TASK DESCRIPTION: Continue the news item on the FDA closing its Alternative Summary Reporting Program from the point where it stops.

QUOTED PASSAGE:
--------------------------------------------------

FDA Closes Alternative Summary Reporting Program

Posted June 26, 2019

In a move intended to increase transparency in medical device adverse event reporting, the Food and Drug Administration (FDA) has shuttered its Alternative Summary Reporting (ASR) Program, a program that for two decades has allowed some medical device manufacturers to provide the agency with quarterly summary reports of medical device adverse events.

The ASR program drew public criticism earlier this year following a Kaiser Health News report that described it as “so obscure that it is unknown to many of the doctors and engineers dedicated to improving device safety” including former FDA commissioner Robert Califf, according to the report. Most of the reports filed under the program were not available to the public, despite some describing “serious injury and malfunctions.”

In closing the program, the FDA also released a public database containing six million ASR reports for the past 20 years, fulfilling a promise made by outgoing FDA Commissioner Scott Gottlieb.

“We appreciate the value to the public in ensuring this information from medical device reports is readily available to them,” said FDA Principal Deputy Commissioner Amy Abernethy and Jeff Shuren, director of the FDA’s Center for Devices and Radiological Health, in a joint statement. “This program was established in 1997 to more efficiently review adverse events for well-established risks but was not allowed for patient deaths and unusual, unique, or uncommon adverse events … alternative summary reports were not previously available in our public database for medical device reports, Manufacturer and User Facility Device Experience (MAUDE).”

--------------------------------------------------

COLLECTED DATA:
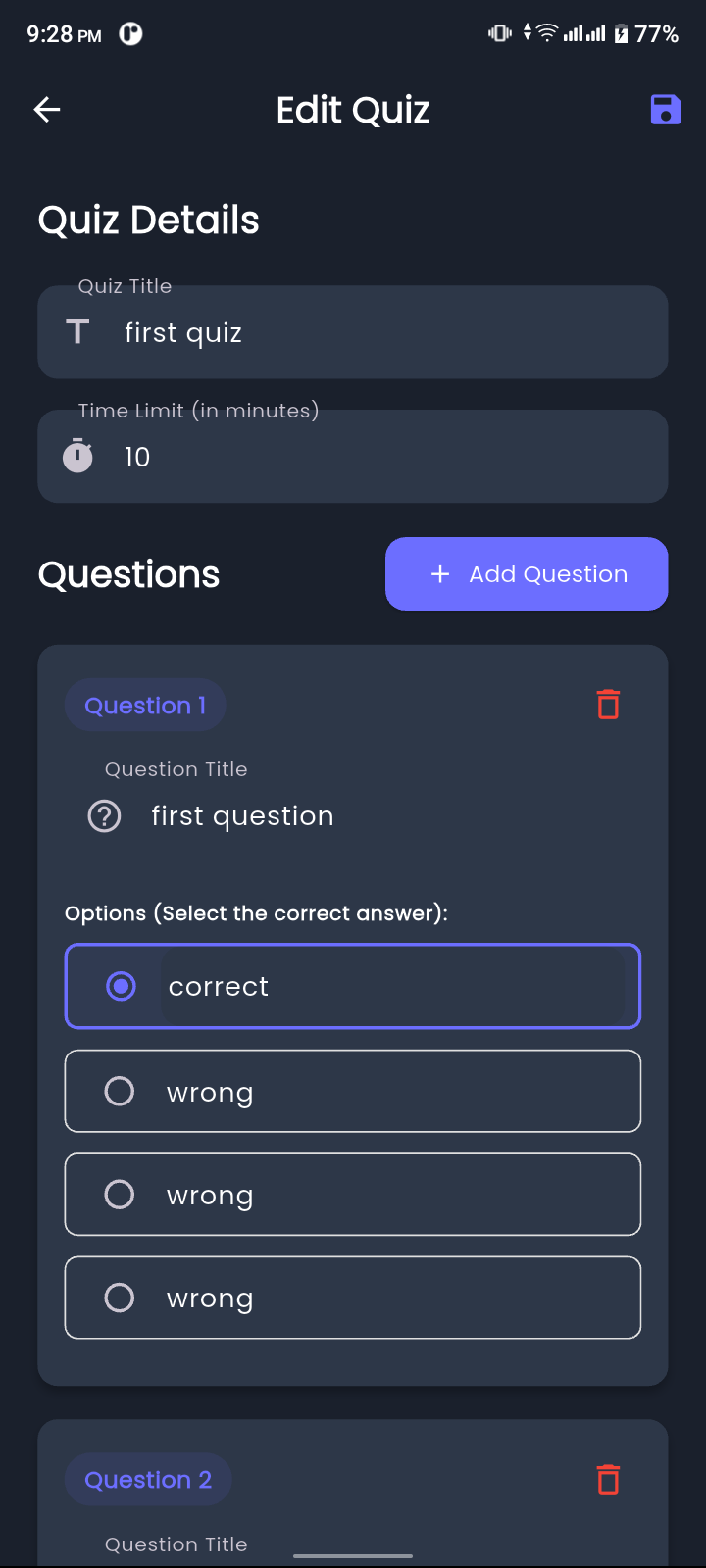Save the quiz with the floppy disk icon
706x1568 pixels.
pos(665,110)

--------------------------------------------------

YOUR RESPONSE:
According to the FDA, the agency has been gradually phasing out ASR to “streamline medical device reporting” and implement the Voluntary Malfunction Summary Reporting (VMSR) Program. That program allows manufacturers to report certain device malfunctions in summary form on a quarterly basis for eligible device types, in reports that are publicly available in MAUDE.

“The VMSR Program enables the FDA to efficiently detect potential safety signals and free up resources to better focus on addressing the highest risks, such as deaths and serious injuries, associated with medical devices,” said Shuren. “Importantly, reports of a death or serious injury are not allowed to be submitted via the VMSR Program and the FDA may still require individual malfunction reports—instead of summary reports—for devices that are eligible for the program, such as when individual reports are necessary to address a public health issue.”